◆ **Work task**: The answer must be the data, repeated exactly.

◆ **Records to process**:
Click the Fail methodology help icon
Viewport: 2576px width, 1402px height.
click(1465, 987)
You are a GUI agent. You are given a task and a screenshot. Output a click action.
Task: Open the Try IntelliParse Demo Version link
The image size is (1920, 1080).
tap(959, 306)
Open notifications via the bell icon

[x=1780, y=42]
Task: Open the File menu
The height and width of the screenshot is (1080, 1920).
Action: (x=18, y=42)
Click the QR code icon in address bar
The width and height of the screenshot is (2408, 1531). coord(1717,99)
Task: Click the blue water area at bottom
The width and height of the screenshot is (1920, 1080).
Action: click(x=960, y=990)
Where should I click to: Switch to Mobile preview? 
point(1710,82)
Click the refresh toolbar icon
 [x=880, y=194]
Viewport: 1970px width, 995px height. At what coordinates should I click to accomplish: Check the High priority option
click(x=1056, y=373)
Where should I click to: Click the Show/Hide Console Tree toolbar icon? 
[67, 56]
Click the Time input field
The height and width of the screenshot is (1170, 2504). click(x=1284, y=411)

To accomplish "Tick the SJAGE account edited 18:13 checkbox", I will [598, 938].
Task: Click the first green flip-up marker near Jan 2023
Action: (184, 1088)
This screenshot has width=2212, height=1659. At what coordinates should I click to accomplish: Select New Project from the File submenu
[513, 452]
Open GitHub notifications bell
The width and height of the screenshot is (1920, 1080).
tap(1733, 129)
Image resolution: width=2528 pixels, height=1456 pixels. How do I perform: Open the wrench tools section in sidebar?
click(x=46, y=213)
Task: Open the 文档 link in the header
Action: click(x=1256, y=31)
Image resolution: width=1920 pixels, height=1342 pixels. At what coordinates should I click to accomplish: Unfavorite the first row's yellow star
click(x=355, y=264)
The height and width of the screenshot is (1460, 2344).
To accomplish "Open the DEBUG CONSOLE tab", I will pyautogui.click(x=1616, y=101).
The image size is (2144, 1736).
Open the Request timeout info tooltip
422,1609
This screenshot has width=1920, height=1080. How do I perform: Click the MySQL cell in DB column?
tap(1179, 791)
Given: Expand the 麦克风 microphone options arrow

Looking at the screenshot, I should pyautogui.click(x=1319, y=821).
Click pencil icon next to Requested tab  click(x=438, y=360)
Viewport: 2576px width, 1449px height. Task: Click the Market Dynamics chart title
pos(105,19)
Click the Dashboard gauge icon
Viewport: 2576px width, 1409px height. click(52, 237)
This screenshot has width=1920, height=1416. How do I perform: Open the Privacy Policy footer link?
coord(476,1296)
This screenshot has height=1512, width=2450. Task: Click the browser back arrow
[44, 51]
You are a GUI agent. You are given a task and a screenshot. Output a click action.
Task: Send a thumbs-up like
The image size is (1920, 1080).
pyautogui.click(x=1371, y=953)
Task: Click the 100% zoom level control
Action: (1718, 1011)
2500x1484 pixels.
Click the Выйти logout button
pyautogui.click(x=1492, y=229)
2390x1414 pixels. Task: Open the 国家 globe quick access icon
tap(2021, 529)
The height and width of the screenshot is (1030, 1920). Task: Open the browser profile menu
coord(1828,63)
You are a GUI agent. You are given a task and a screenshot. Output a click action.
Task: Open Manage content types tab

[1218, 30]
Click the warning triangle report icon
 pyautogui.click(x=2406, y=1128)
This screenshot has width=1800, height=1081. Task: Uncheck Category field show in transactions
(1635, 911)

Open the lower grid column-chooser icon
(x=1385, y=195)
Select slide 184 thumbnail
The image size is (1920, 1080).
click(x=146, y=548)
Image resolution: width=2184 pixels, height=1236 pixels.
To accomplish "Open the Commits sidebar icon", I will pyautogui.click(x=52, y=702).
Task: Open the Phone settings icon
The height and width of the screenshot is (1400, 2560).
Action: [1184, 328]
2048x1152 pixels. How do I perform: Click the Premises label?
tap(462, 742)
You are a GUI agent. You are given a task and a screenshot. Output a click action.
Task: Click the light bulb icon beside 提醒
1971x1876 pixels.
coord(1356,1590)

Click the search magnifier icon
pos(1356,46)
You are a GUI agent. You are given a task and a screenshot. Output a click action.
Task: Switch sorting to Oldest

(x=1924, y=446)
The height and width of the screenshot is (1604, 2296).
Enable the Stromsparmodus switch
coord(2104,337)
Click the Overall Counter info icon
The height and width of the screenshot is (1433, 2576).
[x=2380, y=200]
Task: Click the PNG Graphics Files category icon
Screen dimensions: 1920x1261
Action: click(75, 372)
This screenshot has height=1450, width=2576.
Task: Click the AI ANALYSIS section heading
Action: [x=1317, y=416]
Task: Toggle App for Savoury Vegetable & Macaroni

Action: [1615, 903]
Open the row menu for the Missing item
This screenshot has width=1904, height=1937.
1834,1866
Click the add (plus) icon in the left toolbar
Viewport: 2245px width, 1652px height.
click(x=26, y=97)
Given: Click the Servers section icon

◆ **Task answer**:
Click the Fail methodology help icon
Viewport: 2576px width, 1402px height.
click(1465, 987)
You are a GUI agent. You are given a task and a screenshot. Output a click action.
Task: Open the Try IntelliParse Demo Version link
The image size is (1920, 1080).
tap(959, 306)
Open notifications via the bell icon

[x=1780, y=42]
Task: Open the File menu
The height and width of the screenshot is (1080, 1920).
Action: (x=18, y=42)
Click the QR code icon in address bar
The width and height of the screenshot is (2408, 1531). coord(1717,99)
Task: Click the blue water area at bottom
The width and height of the screenshot is (1920, 1080).
Action: click(x=960, y=990)
Where should I click to: Switch to Mobile preview? 
point(1710,82)
Click the refresh toolbar icon
 [x=880, y=194]
Viewport: 1970px width, 995px height. At what coordinates should I click to accomplish: Check the High priority option
click(x=1056, y=373)
Where should I click to: Click the Show/Hide Console Tree toolbar icon? 
[67, 56]
Click the Time input field
The height and width of the screenshot is (1170, 2504). click(x=1284, y=411)

To accomplish "Tick the SJAGE account edited 18:13 checkbox", I will [598, 938].
Task: Click the first green flip-up marker near Jan 2023
Action: (184, 1088)
This screenshot has width=2212, height=1659. At what coordinates should I click to accomplish: Select New Project from the File submenu
[513, 452]
Open GitHub notifications bell
The width and height of the screenshot is (1920, 1080).
tap(1733, 129)
Image resolution: width=2528 pixels, height=1456 pixels. How do I perform: Open the wrench tools section in sidebar?
click(x=46, y=213)
Task: Open the 文档 link in the header
Action: click(x=1256, y=31)
Image resolution: width=1920 pixels, height=1342 pixels. At what coordinates should I click to accomplish: Unfavorite the first row's yellow star
click(x=355, y=264)
The height and width of the screenshot is (1460, 2344).
To accomplish "Open the DEBUG CONSOLE tab", I will pyautogui.click(x=1616, y=101).
The image size is (2144, 1736).
Open the Request timeout info tooltip
422,1609
This screenshot has width=1920, height=1080. How do I perform: Click the MySQL cell in DB column?
tap(1179, 791)
Given: Expand the 麦克风 microphone options arrow

Looking at the screenshot, I should pyautogui.click(x=1319, y=821).
Click pencil icon next to Requested tab  click(x=438, y=360)
Viewport: 2576px width, 1449px height. Task: Click the Market Dynamics chart title
pos(105,19)
Click the Dashboard gauge icon
Viewport: 2576px width, 1409px height. click(52, 237)
This screenshot has width=1920, height=1416. How do I perform: Open the Privacy Policy footer link?
coord(476,1296)
This screenshot has height=1512, width=2450. Task: Click the browser back arrow
[44, 51]
You are a GUI agent. You are given a task and a screenshot. Output a click action.
Task: Send a thumbs-up like
The image size is (1920, 1080).
pyautogui.click(x=1371, y=953)
Task: Click the 100% zoom level control
Action: (1718, 1011)
2500x1484 pixels.
Click the Выйти logout button
pyautogui.click(x=1492, y=229)
2390x1414 pixels. Task: Open the 国家 globe quick access icon
tap(2021, 529)
The height and width of the screenshot is (1030, 1920). Task: Open the browser profile menu
coord(1828,63)
You are a GUI agent. You are given a task and a screenshot. Output a click action.
Task: Open Manage content types tab

[1218, 30]
Click the warning triangle report icon
 pyautogui.click(x=2406, y=1128)
This screenshot has width=1800, height=1081. Task: Uncheck Category field show in transactions
(1635, 911)

Open the lower grid column-chooser icon
(x=1385, y=195)
Select slide 184 thumbnail
The image size is (1920, 1080).
click(x=146, y=548)
Image resolution: width=2184 pixels, height=1236 pixels.
To accomplish "Open the Commits sidebar icon", I will pyautogui.click(x=52, y=702).
Task: Open the Phone settings icon
The height and width of the screenshot is (1400, 2560).
Action: [1184, 328]
2048x1152 pixels. How do I perform: Click the Premises label?
tap(462, 742)
You are a GUI agent. You are given a task and a screenshot. Output a click action.
Task: Click the light bulb icon beside 提醒
1971x1876 pixels.
coord(1356,1590)

Click the search magnifier icon
pos(1356,46)
You are a GUI agent. You are given a task and a screenshot. Output a click action.
Task: Switch sorting to Oldest

(x=1924, y=446)
The height and width of the screenshot is (1604, 2296).
Enable the Stromsparmodus switch
coord(2104,337)
Click the Overall Counter info icon
The height and width of the screenshot is (1433, 2576).
[x=2380, y=200]
Task: Click the PNG Graphics Files category icon
Screen dimensions: 1920x1261
Action: click(75, 372)
This screenshot has height=1450, width=2576.
Task: Click the AI ANALYSIS section heading
Action: [x=1317, y=416]
Task: Toggle App for Savoury Vegetable & Macaroni

Action: [1615, 903]
Open the row menu for the Missing item
This screenshot has width=1904, height=1937.
1834,1866
Click the add (plus) icon in the left toolbar
Viewport: 2245px width, 1652px height.
click(x=26, y=97)
Given: Click the Servers section icon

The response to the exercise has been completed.